Scorsese then discussed “the value of a film that’s like a theme-park film for example, the Marvel-type pictures where the theaters become amusement parks, that’s a different experience.”

“It’s not cinema, it’s something else,” Scorsese said. “Whether you go for that or not. But it is something else, and we shouldn’t be invaded by it. And so that’s a big issue, that’s a big issue, and we need the theater owners to step up for that, you see, to allow theaters to show pictures that are narrative films.”

Also read: This Robert De Niro King of Comedy Anecdote Says a Lot About His Process

The entire clip is worth watching. In it, Scorsese speaks about the tradeoffs involved in making his film with Netflix, and how holograms and other technology will become a part of moviemaking. He spoke at a news conference for The Irishman while sitting alongside stars Al Pacino and Robert De Niro.

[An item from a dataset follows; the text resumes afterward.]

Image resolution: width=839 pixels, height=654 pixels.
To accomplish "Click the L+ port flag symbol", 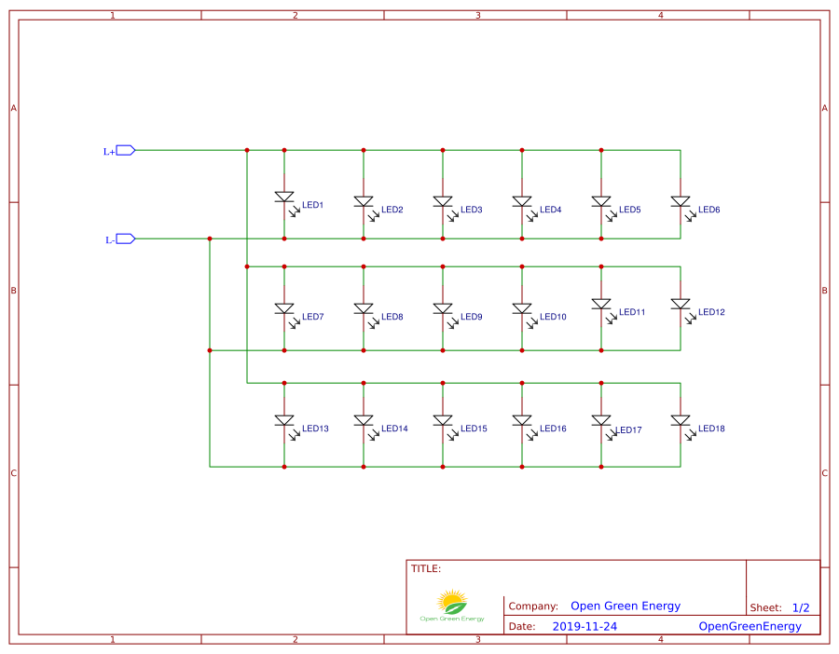I will 123,149.
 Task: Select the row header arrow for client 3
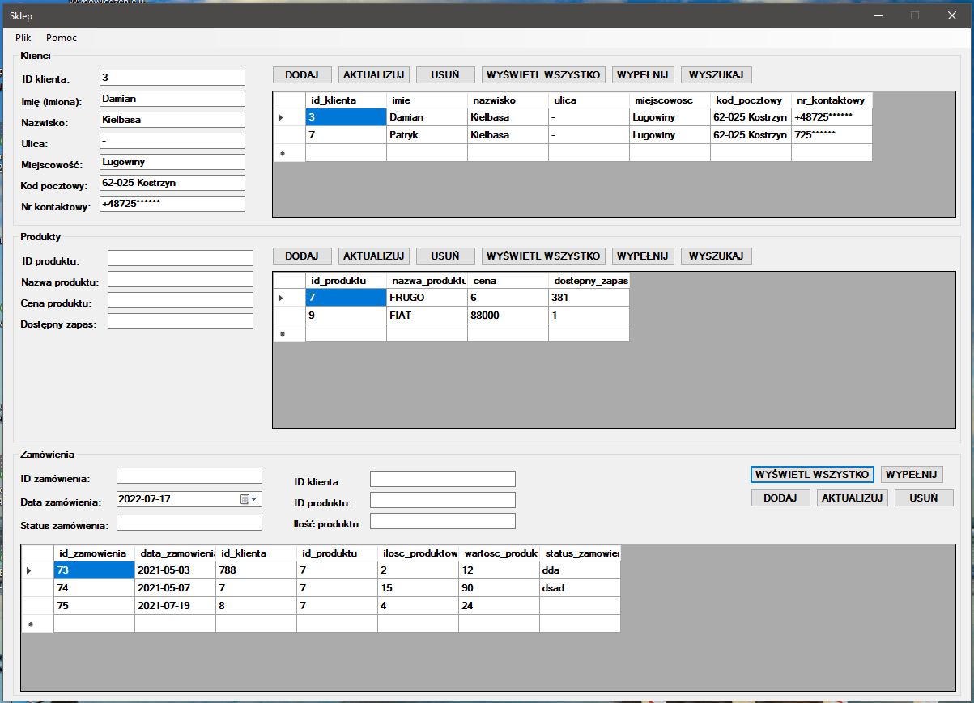[282, 117]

Scorsese previously set off Marvel fans’ Spidey sense when he told Empire magazine that Marvel films are “not cinema.”

“Honestly, the closest I can think of them, as well made as they are, with actors doing the best they can under the circumstances, is theme parks. It isn’t the cinema of human beings trying to convey emotional, psychological experiences to another human being,” he told Empire.

The new Warner Bros. hit Joker, meanwhile, based on the DC Comics villain, draws heavily from the Scorsese films Taxi Driver and King of Comedy.

Marvel’s owner, Disney, capped the week by releasing a new trailer for “Disney’s Jungle Cruise,” a film based on a theme-park ride.